RAVENSBURG - Ein Brief mit vier Blatt Papier. Darin steht, dass sich der Termin für die Umschaltun­g des Telefon- und Internetan­schlusses verschiebt und der Techniker an einem anderen Tag kommt. Solch einen Brief hat ein 1&1-Kunde in der Schussensi­edlung vergangene Woche bekommen. Aber nicht einmal, sondern mehr als 500 Mal.

Als der Ravensburg­er zum Mittagesse­n nach Hause kommt, wundert er sich. „Was ist mit meinem Briefkaste­n los?“Der Briefkaste­n ist vollgestop­ft mit Briefen. So voll, dass er sich gar nicht mehr öffnen lässt. Der Mann bricht den Briefkaste­n auf und holt die Briefe heraus – und zählt 131 Stück. Er schaut sie sich an und wird wütend. „Das war alles der gleiche Brief. 131 Mal“, erzählt er. Absender ist der Telefonanb­ieter 1&1.

In seiner Wut wählt der Mann die Servicenum­mer des Unternehme­ns – Warteschle­ife. „Sicher 15 bis 20 Minuten“, schätzt der Ravensburg­er. Er versucht es unter der Nummer des Sekretaria­ts des Unternehme­ns. Dort wird er wieder auf die Servicenum­mer verwiesen – wieder Warteschle­ife. Nach zehn Minuten hört er eine menschlich­e Stimme: „Was kann ich für Sie tun?“, fragt ein Servicemit­arbeiter freundlich. „Ich will einen neuen Briefkaste­n von euch!“, antwortet der Ravensburg­er.

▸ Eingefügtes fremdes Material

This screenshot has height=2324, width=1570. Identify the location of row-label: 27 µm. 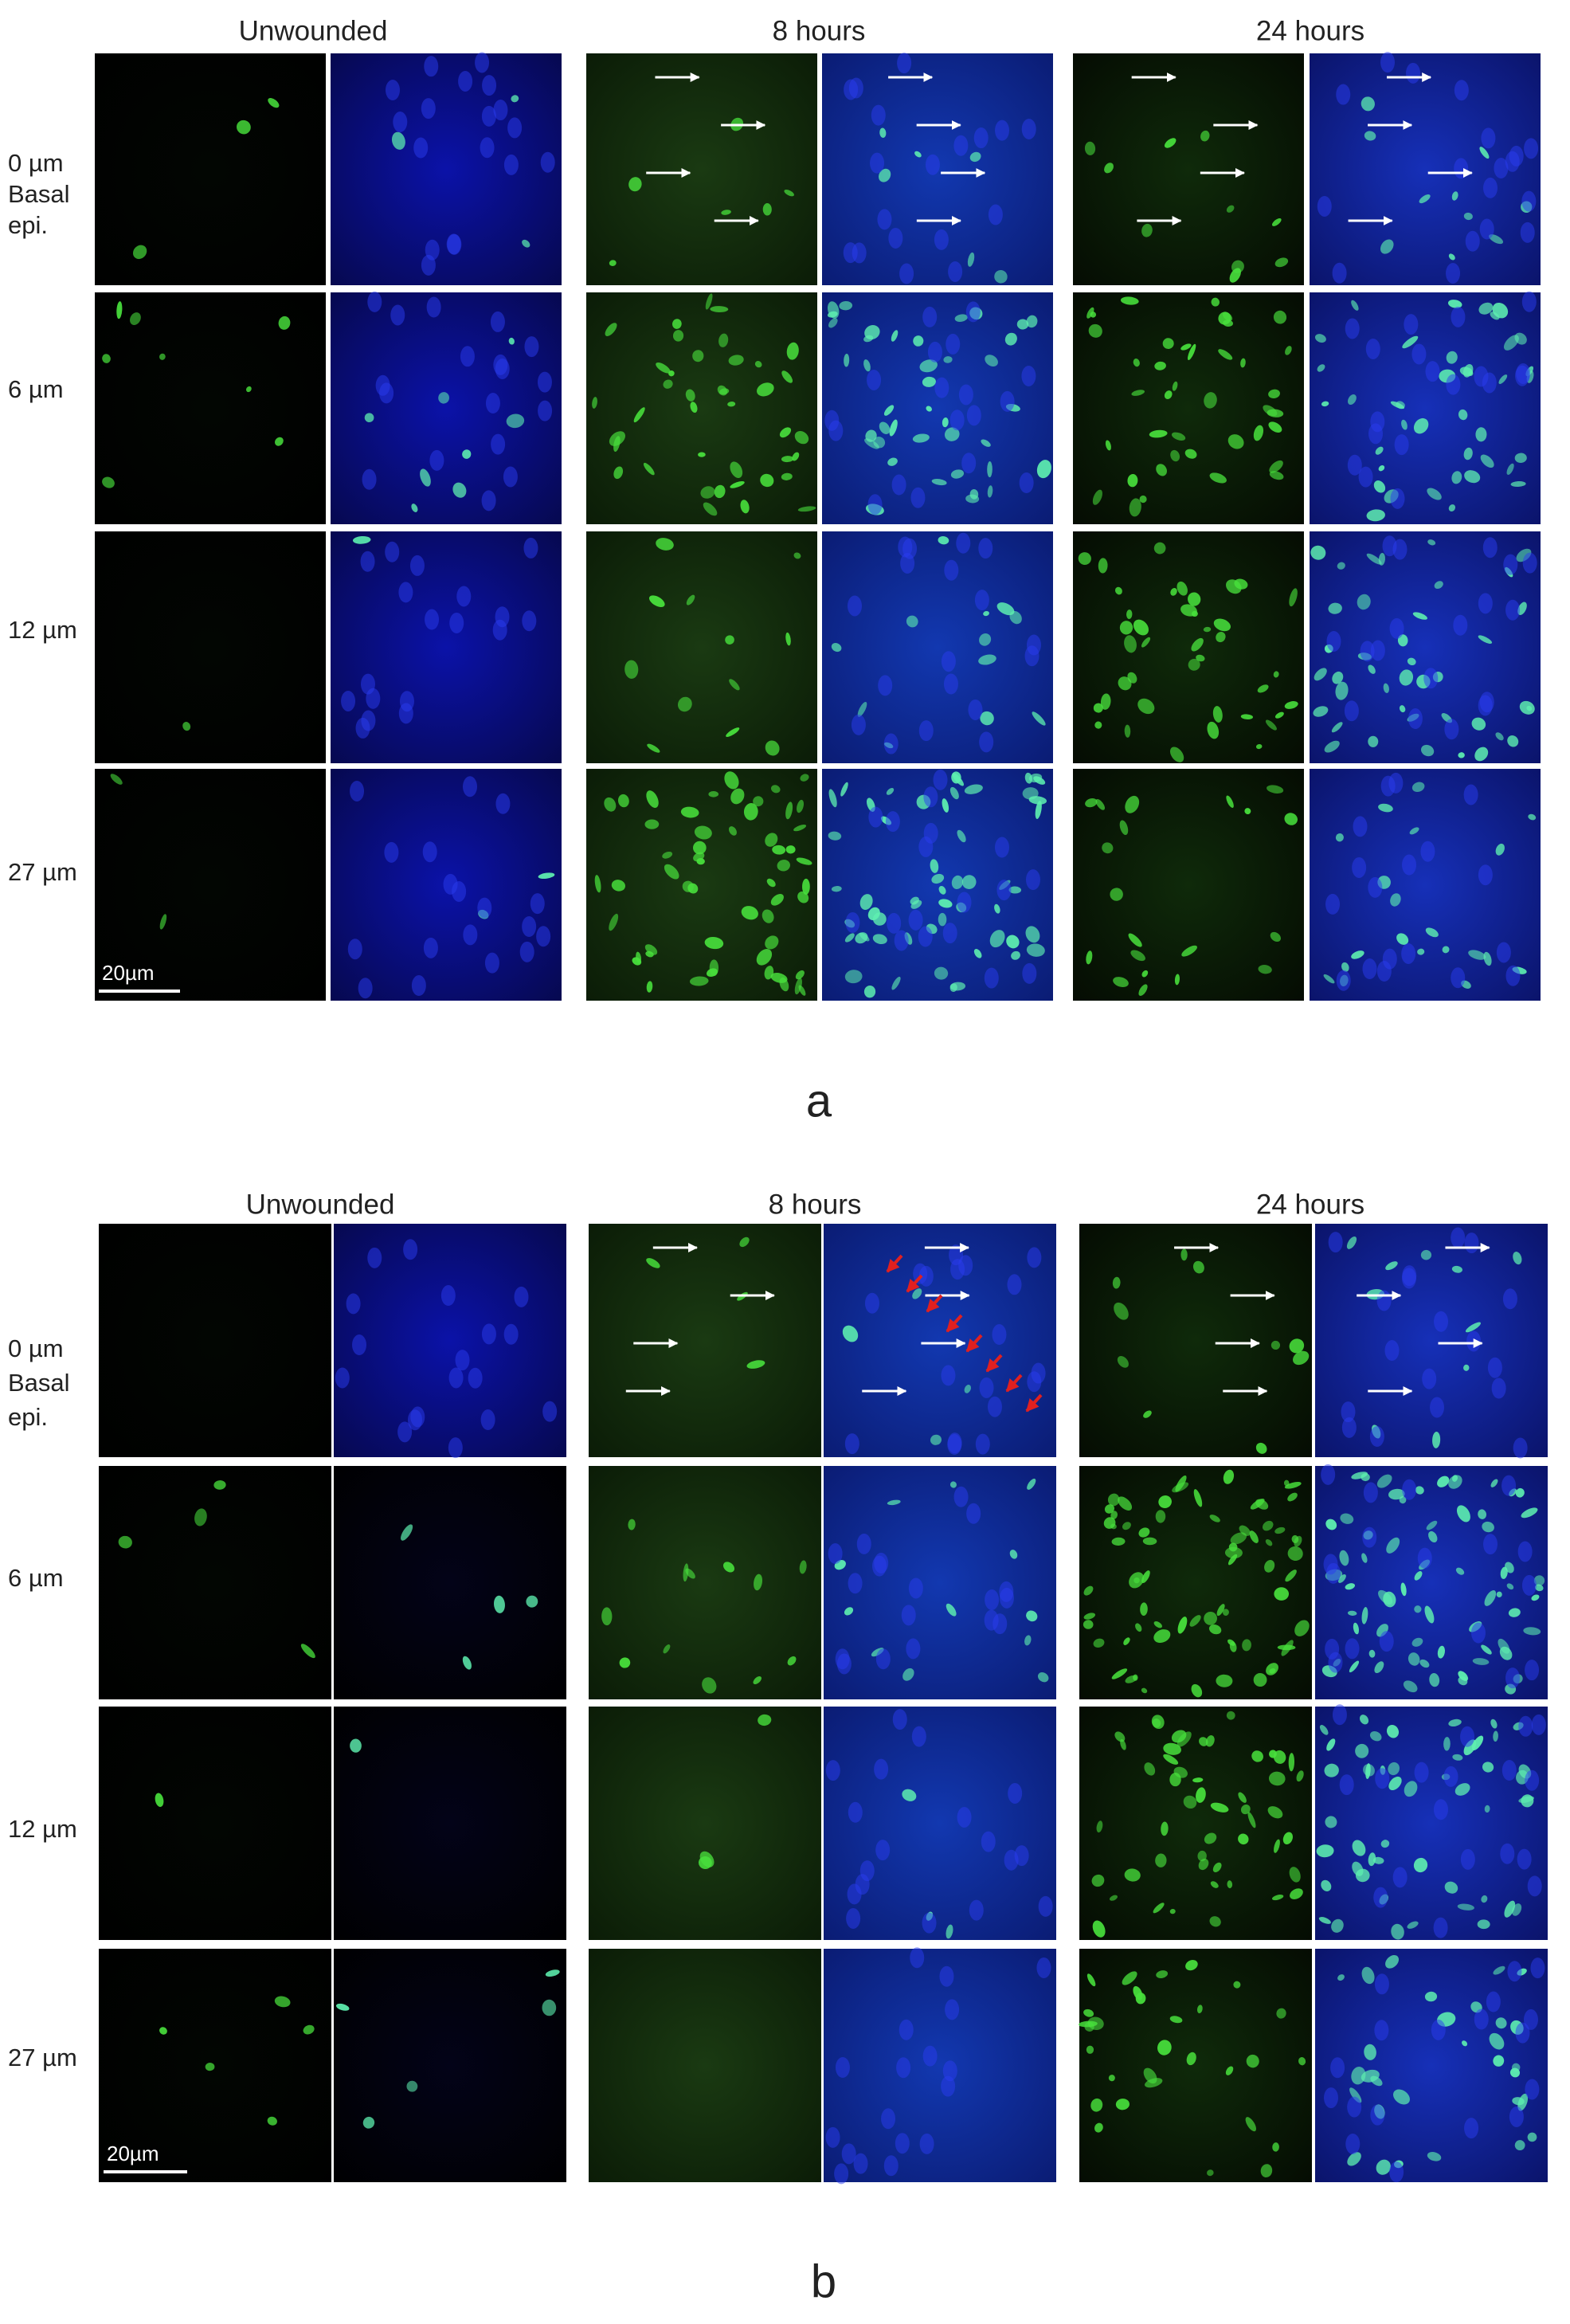
(42, 872).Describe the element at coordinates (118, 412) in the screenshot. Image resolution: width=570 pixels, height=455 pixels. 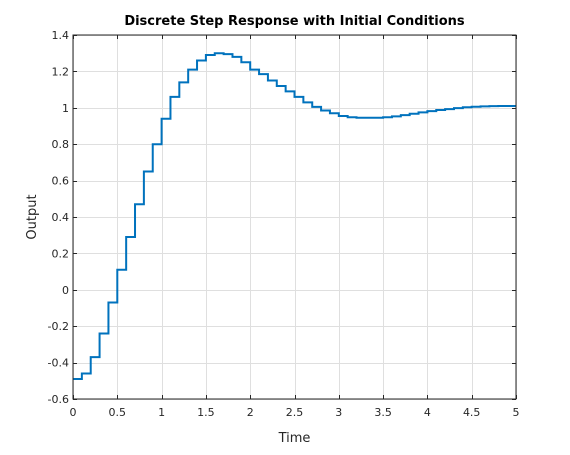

Er erklärt dem Mitarbeite­r, was passiert ist. Dieser kann es nicht glauben und bittet ihn um ein Foto. Dann schickt er den Kunden wieder in die Warteschle­ife. „Als er wieder dran war, wollte er nicht mehr, dass ich ihm ein Foto schicke. Er entschuldi­gte sich und erklärte mir, dass ein technische­r Defekt bei einem Subunterne­hmer für die Brief-Flut gesorgt habe. Die ersten Kunden hatten sich wohl schon am Montag beschwert“, erzählt er. „Der Mitarbeite­r versprach mir, dass sie mir den Briefkaste­n ersetzen. Ich soll die Rechnung einreichen und ich bekomme dann eine Gutschrift.“

Am Dienstagab­end sitzt der Ravensburg­er im Garten seiner Doppelhaus­hälfte. Eine Nachbarin ruft über den Zaun: „Sag mal, hast du 1&1 gekauft? Komm mal rüber, der Postbote hat was für dich abgegeben.“Die Nachbarin übergibt ihm eine Postkiste, voll mit Briefen. Und wieder ist es der gleiche Brief. Gleicher Absender, gleicher Inhalt. „Heut kann ich darüber lachen, aber damals fand ich das nicht lustig“, erzählt der Ravensburg­er. Das Spiel wiederholt sich in den nächsten Tagen. Am Mittwochmi­ttag klingelt eine weitere Nachbarin, hat einen Stoß Briefe in der Hand. Am Donnerstag kommt die dritte Nachbarin vorbei mit den Worten „Ich hab Post für dich.“Am Ende stapeln sich mehr als 500 Briefe bei ihm.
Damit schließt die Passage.